I’ve been a little quiet on here over the past few months. There are two reasons for this. Firstly, I launched this website with the intention of expanding my writing career and it worked! Since I re-designed and relaunched the site, I’ve written for The Guardian, Grazia, Stylist, Refinery29 and all sorts of other publications which is undoubtedly a positive reason for neglecting my duties here just a little. I can’t complain about that and I won’t, but that’s really a minor reason. The second and most significant reason is that I’ve had a serious case of eco-anxiety coupled with a major bout of eco-anger.
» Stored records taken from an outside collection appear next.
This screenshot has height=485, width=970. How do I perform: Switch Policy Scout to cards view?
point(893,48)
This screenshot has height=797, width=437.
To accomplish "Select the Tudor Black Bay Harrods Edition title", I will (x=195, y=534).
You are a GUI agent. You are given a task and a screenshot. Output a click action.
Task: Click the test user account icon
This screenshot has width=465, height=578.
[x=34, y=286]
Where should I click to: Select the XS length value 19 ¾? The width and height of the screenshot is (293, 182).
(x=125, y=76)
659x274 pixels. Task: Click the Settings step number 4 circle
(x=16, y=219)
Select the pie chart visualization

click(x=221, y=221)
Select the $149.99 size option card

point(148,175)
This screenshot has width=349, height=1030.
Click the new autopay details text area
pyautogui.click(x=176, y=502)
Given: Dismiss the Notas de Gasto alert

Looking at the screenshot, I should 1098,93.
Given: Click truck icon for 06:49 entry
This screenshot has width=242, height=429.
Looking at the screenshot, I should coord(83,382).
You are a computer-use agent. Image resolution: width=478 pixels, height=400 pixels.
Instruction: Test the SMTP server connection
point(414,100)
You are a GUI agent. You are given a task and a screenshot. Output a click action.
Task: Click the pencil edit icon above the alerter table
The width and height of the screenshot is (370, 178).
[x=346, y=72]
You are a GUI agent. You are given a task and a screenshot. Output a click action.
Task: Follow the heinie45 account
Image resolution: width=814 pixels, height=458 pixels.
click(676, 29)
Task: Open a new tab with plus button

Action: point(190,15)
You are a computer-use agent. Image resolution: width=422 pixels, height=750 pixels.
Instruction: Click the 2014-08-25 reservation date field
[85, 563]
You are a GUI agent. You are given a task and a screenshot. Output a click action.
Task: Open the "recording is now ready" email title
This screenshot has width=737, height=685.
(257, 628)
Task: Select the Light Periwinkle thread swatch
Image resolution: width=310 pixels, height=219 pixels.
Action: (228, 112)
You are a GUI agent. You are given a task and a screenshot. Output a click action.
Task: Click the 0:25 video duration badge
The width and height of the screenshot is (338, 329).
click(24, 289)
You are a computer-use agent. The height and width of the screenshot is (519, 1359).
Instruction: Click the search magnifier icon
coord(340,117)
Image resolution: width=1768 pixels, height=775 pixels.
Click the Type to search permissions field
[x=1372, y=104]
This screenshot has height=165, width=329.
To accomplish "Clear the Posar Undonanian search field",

I know that the phrase eco-anxiety is thrown around to make millennials seem like pathetic ‘snowflakes’ who cry at the sight of a plastic straw but I promise you it’s a real thing. Although awareness of climate breakdown is higher than ever, there’s so much government, corporate and even individual kickback that I’m desperately worried for our future. I worry what the world’s going to look like when I’m 50. I worry that hedge funds are already buying up water in anticipation of devastating global shortages and that we’re already witnessing the effects of a shifting climate. I worry that there may be no fish in the ocean by 2048 and that children are already dying because of air pollution.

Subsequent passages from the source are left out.